Edited Jan 26, 2015 9:19 AM ET.

Response to Gordon Clements
by Martin Holladay

You are in the business of selling cellular window shades, so of course you are in favor of them. They're a good product. GBA has published glowing reports of this type of window quilt before; if you want to read what's been published here, start with these two links:

Insulating Window Shades

EcoSmart Double Honeycomb Cellular Shades

You wrote, "I wish GBA would say more emphatically that homes in cold climate with conventional single or double pane windows, which represent the majority in the US, would benefit from insulating cellular shades that provide a 4 sided seal if they are used appropriately."

It's hard to imagine how I could have written my advice in a way that would have been clearer. I wrote, "When this advice ('close your curtains at night') is repeated, the authors usually fail to mention that you need a way to stop air from flowing between the curtain and the window — or else convection currents will sabotage your efforts to save energy."

It seems that you agree with my advice, since you advocate the use of "shades that provide a four-sided seal" -- in other words, a type of shade that "stops air from flowing between the curtain and the window." I'm glad that we agree, and I'm glad that you sell shades that work.

In general, I think that GBA has presented a balanced view of your product. Cellular window shades are effective, but they aren't cheap. For cold-climate readers who can afford them, they can save energy and improve occupant comfort.
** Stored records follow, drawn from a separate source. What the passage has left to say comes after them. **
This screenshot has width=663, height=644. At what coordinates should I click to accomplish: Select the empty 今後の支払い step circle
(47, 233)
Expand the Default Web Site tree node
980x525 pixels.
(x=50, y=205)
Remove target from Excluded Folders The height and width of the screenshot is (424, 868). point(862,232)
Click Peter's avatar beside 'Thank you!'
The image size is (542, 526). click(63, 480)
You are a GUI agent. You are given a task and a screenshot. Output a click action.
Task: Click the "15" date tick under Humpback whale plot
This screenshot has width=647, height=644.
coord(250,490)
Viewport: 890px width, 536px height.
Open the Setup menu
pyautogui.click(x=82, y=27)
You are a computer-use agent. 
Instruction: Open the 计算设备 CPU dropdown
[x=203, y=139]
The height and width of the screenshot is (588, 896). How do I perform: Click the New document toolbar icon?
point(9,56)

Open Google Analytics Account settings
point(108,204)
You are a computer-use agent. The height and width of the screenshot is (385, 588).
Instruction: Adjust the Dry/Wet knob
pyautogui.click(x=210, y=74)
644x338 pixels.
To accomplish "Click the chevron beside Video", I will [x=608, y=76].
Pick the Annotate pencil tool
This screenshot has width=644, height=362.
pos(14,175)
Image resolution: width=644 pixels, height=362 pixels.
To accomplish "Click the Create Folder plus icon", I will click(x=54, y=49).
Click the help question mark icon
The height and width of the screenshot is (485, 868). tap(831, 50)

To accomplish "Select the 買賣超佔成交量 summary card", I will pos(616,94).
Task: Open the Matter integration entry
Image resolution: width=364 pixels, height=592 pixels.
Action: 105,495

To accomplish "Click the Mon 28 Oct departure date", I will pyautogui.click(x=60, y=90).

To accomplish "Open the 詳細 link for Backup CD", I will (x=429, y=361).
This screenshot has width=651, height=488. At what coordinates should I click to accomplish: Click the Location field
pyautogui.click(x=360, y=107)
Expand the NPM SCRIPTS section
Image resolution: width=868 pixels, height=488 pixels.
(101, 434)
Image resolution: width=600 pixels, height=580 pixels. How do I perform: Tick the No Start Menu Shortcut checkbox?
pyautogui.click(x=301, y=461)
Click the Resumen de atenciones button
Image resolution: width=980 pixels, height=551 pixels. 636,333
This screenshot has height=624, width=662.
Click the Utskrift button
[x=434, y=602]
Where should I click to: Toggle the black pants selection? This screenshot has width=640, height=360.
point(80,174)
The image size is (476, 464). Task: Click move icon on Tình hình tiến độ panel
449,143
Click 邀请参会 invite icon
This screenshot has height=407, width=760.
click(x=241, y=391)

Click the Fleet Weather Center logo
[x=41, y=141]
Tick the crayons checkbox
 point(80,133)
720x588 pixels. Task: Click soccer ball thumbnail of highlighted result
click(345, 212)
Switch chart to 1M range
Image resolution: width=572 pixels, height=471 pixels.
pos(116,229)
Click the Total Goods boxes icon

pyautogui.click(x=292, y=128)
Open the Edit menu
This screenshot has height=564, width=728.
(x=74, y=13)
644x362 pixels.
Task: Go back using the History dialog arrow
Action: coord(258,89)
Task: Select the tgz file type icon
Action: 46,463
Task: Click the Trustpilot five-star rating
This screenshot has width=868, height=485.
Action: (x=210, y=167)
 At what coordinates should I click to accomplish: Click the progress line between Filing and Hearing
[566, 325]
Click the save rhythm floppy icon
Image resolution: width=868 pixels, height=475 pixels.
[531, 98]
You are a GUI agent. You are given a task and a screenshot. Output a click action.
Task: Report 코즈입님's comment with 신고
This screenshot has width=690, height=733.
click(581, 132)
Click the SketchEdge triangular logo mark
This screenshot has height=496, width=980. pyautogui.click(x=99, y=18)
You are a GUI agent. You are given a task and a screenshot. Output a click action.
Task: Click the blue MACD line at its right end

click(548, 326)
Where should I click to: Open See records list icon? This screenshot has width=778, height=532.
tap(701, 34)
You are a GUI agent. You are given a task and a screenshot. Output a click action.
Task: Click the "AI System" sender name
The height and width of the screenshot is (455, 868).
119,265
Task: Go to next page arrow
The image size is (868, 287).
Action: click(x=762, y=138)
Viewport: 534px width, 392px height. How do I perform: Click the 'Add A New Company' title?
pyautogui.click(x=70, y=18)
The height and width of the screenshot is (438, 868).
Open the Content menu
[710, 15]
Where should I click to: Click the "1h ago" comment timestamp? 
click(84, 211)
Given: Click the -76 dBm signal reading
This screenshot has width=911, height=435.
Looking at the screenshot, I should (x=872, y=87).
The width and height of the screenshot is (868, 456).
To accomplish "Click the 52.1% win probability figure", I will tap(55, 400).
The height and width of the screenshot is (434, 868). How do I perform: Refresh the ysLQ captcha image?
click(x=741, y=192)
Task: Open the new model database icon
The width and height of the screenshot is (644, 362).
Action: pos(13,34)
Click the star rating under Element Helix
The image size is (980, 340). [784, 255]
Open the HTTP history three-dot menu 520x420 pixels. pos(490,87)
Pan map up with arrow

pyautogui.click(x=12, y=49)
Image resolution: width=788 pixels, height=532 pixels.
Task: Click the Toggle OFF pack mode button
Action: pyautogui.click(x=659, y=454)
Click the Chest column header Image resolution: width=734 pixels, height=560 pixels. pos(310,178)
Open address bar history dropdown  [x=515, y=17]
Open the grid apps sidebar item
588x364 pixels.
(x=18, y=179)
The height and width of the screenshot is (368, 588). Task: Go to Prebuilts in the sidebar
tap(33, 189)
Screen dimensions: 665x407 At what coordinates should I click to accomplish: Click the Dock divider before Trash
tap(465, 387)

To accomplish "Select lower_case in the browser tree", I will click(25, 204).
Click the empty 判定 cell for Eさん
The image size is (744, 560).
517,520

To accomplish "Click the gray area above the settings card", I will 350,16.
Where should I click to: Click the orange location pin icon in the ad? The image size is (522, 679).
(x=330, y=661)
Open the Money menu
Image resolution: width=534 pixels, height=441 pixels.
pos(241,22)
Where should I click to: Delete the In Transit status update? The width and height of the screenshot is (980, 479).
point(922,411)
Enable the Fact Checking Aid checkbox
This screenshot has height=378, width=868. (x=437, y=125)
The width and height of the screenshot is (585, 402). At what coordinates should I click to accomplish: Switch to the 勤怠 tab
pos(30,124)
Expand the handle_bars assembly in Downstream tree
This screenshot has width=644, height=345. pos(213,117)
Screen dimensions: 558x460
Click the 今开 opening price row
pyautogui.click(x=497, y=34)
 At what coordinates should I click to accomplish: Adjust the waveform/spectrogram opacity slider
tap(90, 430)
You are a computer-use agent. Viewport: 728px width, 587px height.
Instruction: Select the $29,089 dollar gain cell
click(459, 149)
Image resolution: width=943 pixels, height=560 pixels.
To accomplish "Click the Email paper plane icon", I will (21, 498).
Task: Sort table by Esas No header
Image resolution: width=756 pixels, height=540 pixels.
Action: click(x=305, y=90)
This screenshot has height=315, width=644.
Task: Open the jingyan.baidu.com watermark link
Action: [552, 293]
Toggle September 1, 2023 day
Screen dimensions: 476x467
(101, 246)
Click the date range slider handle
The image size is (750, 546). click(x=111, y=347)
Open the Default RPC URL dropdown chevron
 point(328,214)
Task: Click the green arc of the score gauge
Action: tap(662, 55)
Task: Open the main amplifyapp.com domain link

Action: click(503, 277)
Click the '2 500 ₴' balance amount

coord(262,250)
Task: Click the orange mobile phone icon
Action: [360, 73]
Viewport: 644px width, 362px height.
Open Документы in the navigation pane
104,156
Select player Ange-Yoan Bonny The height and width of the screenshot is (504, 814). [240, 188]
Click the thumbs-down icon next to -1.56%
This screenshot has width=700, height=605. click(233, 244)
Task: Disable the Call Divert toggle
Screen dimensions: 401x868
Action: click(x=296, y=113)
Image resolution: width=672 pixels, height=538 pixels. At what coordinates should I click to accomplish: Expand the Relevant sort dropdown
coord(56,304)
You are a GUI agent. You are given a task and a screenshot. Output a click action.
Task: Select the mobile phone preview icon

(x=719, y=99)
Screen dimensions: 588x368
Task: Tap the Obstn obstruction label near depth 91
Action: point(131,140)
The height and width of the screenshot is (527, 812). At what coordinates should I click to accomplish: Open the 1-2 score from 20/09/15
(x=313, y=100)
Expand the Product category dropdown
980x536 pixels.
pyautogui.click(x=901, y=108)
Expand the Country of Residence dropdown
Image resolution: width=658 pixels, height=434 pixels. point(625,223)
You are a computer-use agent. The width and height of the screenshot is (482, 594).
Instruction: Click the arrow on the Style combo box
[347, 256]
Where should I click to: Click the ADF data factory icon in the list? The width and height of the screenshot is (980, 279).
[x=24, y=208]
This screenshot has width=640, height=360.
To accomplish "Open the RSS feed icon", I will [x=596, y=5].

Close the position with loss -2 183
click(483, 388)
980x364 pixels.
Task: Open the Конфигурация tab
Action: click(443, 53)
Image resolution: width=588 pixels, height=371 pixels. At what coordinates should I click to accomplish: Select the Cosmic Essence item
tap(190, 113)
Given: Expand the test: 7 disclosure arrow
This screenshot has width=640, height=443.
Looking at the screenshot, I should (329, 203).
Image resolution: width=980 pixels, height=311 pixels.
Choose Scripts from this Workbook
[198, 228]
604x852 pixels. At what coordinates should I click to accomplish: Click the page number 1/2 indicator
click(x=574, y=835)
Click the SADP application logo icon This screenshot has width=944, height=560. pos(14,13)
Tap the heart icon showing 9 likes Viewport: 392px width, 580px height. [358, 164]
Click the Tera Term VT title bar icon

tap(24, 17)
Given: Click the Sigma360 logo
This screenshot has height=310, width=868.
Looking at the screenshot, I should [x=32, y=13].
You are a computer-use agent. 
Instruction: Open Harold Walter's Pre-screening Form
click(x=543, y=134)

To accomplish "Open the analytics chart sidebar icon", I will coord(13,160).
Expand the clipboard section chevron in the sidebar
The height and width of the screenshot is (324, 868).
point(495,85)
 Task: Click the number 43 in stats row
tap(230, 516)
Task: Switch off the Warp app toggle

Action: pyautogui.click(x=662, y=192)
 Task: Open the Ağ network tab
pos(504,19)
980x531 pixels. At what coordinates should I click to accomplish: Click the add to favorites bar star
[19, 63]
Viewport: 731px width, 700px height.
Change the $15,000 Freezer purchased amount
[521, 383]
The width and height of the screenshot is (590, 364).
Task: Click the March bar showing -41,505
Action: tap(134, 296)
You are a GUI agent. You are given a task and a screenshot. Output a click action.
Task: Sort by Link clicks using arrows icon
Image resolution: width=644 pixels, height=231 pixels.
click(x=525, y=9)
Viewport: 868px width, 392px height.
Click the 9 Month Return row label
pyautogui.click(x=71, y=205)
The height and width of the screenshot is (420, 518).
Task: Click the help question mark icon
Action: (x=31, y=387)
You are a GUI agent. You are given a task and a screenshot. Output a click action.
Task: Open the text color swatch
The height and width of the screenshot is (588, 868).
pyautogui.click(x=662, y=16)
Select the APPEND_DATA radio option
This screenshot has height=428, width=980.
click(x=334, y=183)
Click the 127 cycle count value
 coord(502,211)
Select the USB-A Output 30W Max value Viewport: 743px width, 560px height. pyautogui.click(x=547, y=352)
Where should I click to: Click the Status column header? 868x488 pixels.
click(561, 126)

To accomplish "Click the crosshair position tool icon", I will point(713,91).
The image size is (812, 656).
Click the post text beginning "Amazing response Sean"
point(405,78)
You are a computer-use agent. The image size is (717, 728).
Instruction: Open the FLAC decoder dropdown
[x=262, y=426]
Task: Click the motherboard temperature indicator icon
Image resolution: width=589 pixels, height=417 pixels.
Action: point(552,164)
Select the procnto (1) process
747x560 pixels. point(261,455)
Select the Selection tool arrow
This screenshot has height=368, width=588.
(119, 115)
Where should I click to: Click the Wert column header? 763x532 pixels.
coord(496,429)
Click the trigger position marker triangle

I think the jury is still out on whether this product is cost-effective.

Jan 2, 2014 2:27 PM ET

Response to Martin Holladay (comment #44)
by john walls

This GSHP air handler unit has several zones (ducts going to various places that are individually thermostatically controlled). Each zone has it's own control damper. So, at any one time, the system may be conditioning a different quantity of zones. At some point, there may be only one zone being conditioned, and that zone may have relatively small needs---in fact, possibly so small that there would be insufficient flow across the coil for proper operation. To address this problem, one solution is to install an additional "zone" that "recycles" from the discharge plenum of the air handler unit back to the suction plenum. This "recycle zone" damper would open up only when needed to maintain adequate flow across the coil for proper operation, and to avoid high duct pressures, or any other issues associated with air-handler-unit low flow or restricted flow.
There are other control features to help the situation, like a multi-speed compressor and fan motor, but at some point, the recycle damper will have to engage.
So, the question is----in general, is there a significant efficiency impact (aka wasted energy) when in "recycle" mode? (i.e. one "regular zone" in operation with the "recycle zone" simultaneously in operation). Is the energy hickey simply the extra fan motor usage (higher air flow than needed for the one zone) or are there other factors at play?

Jan 2, 2014 2:52 PM ET

Response to John Walls
by Martin Holladay

My knowledge of zoned forced-air systems is imperfect, and is based mostly on this article by Gary Bailey: Zoning Forced-Air Heating Systems.

Bailey wrote:

"If a furnace was designed to deliver air to 12 duct runs, but only two dampers are open in one zone that’s calling for heat, the furnace would be at risk of damage from heat stress. The ideal way to cure this problem would be to use a multi-stage furnace, where the burner can fire at different rates, but that only makes sense if you’re replacing the furnace.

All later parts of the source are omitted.